Al-Khufayi’s son, Ahmad, however, did not survive the attack and reports indicated he drowned on Thursday after his car crashed in a river.
“The head of Khufaji’s protection unit told our correspondent in Baghdad that her son, Ahmad, drowned when the car in which he was travelling fell in a river,” Aljazeera television reported
A bodyguard was also killed.
Salam al-Khufaji herself had not been hurt in the attack.
An Iraqi official in Baghdad told AFP she escaped unharmed when her convoy came under attack at Yusufiyah, 20 kilometres south of the Iraqi capital, as she returned from a trip to Najaf.
According to medical sources at Al-Yarmuk hospital in Baghdad, two bodyguards were also injured in the incident.
Al-Din Salim was killed in car
Al-Khufaji, a dentist, replaced another woman on the council who was killed in an attack outside her Baghdad home in September last year. Akila al-Hashemi, a secular Shia Muslim, died three days after being shot.

#### [PROVIDED INFORMATION]

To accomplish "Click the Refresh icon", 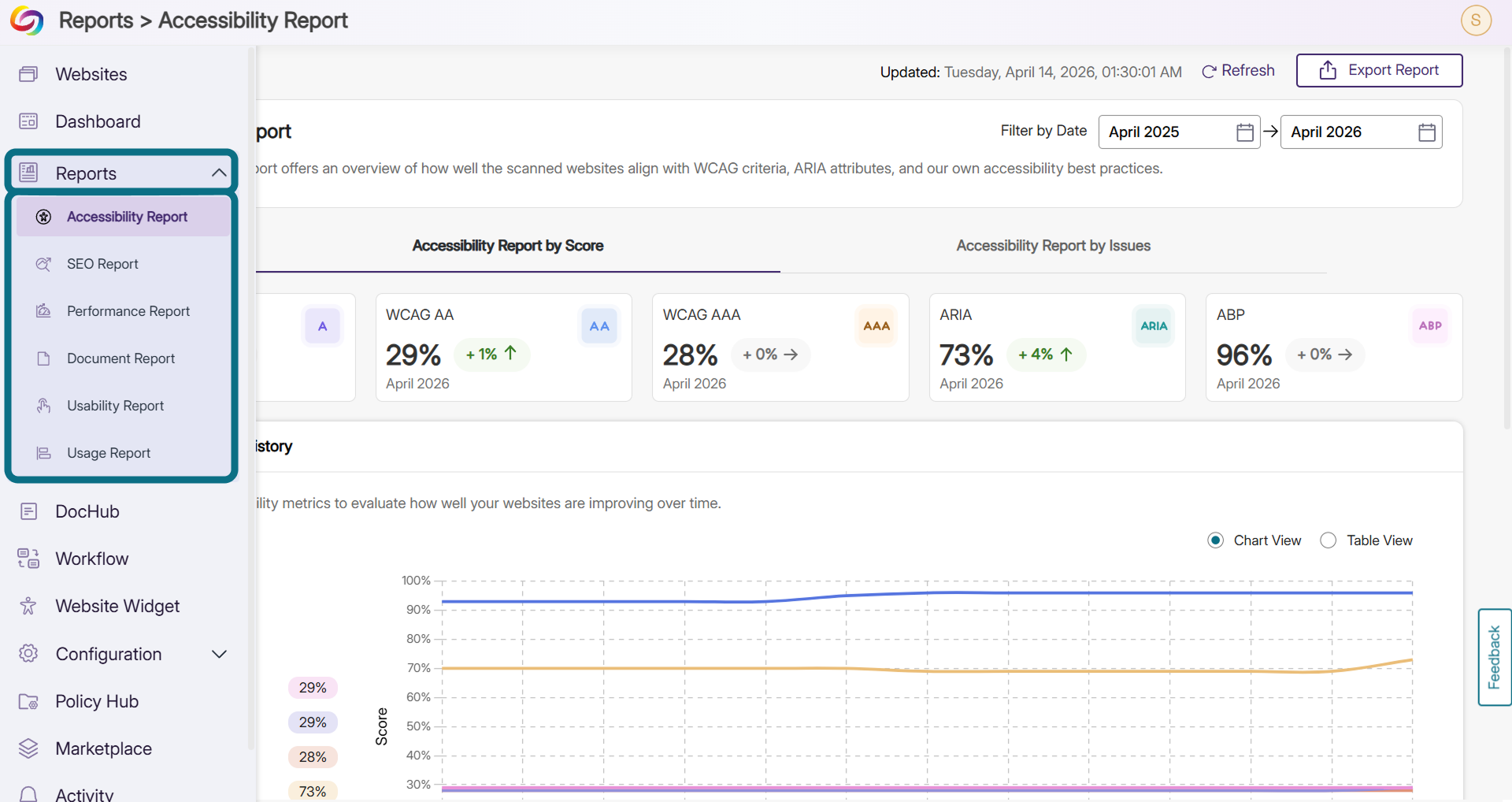I will click(x=1209, y=72).
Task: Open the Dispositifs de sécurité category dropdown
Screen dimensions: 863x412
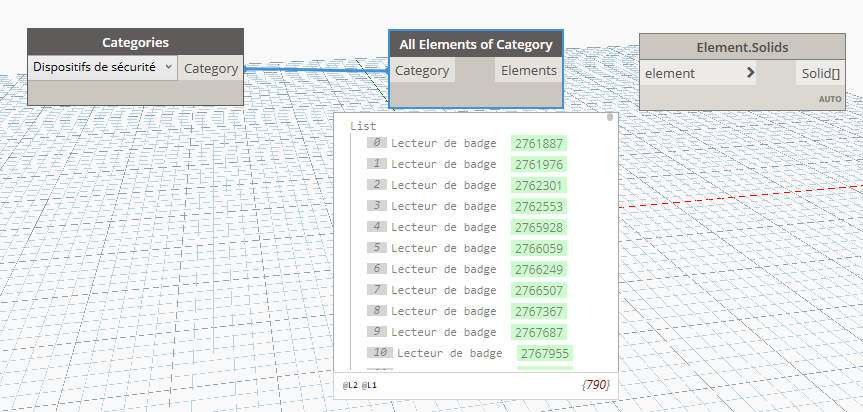Action: 103,68
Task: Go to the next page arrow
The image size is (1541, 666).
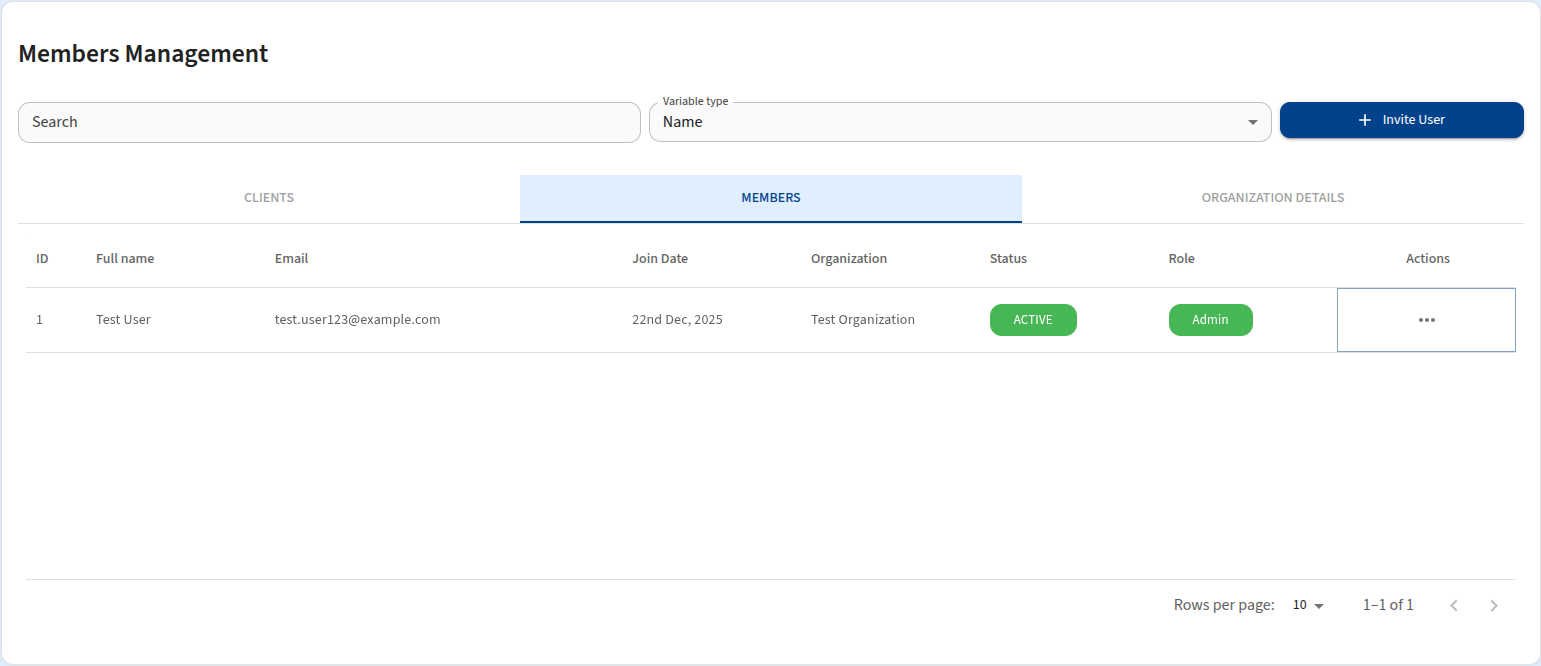Action: (1494, 605)
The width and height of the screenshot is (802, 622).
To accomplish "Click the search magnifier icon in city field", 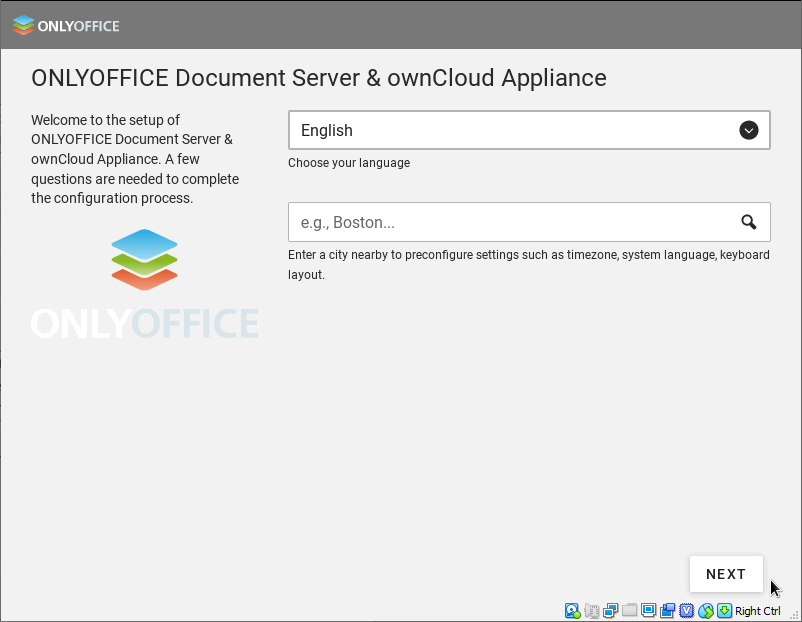I will (x=748, y=222).
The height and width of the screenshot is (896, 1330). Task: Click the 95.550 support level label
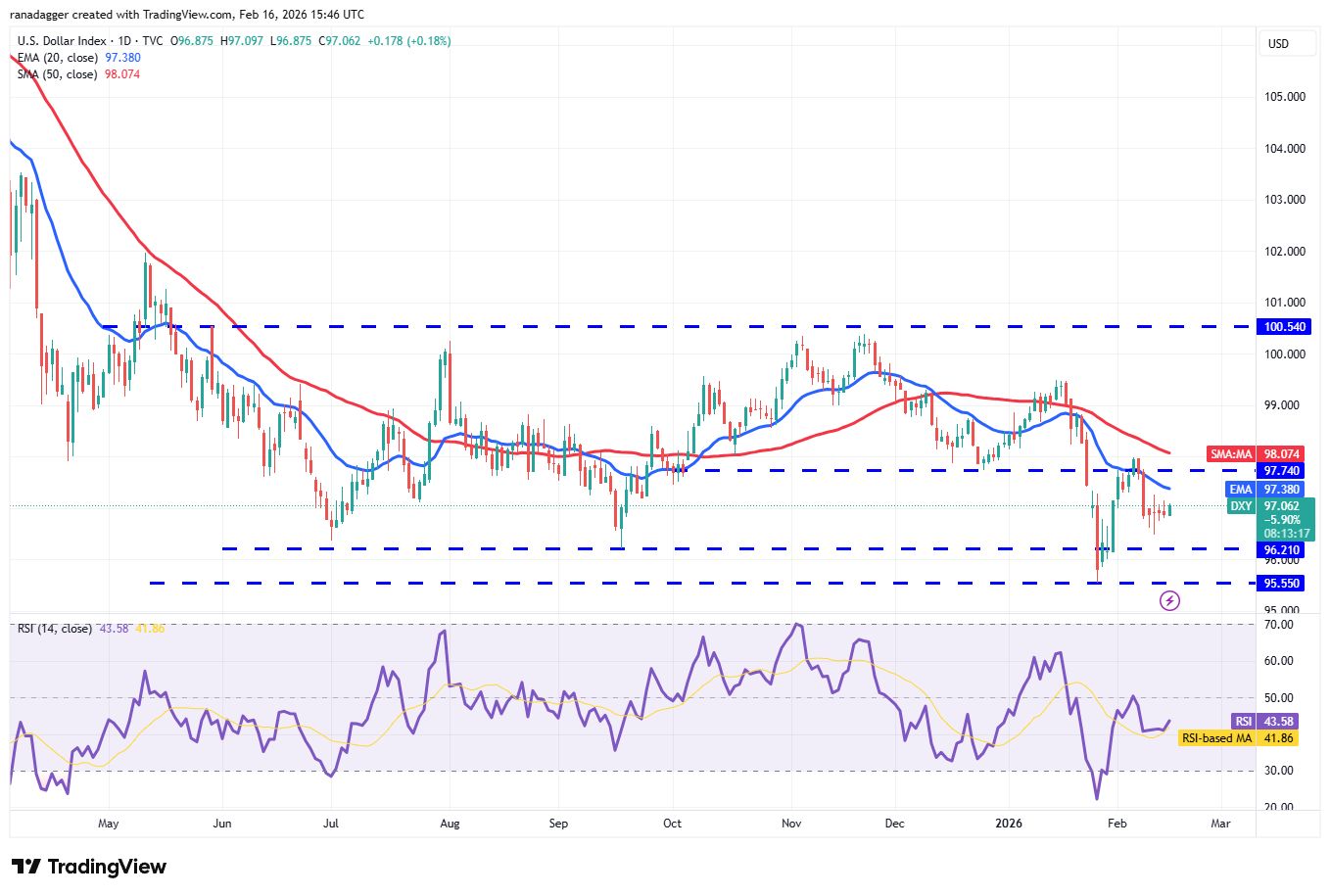click(1281, 583)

#### [WHAT IS BEING ASKED]
From the news report on the convoy attack, extract the passage from "Al-Khufayi’s son, Ahmad, however, did" to "was also killed." word for word.

#### [RESULT FOR THIS TASK]
Al-Khufayi’s son, Ahmad, however, did not survive the attack and reports indicated he drowned on Thursday after his car crashed in a river.
“The head of Khufaji’s protection unit told our correspondent in Baghdad that her son, Ahmad, drowned when the car in which he was travelling fell in a river,” Aljazeera television reported
A bodyguard was also killed.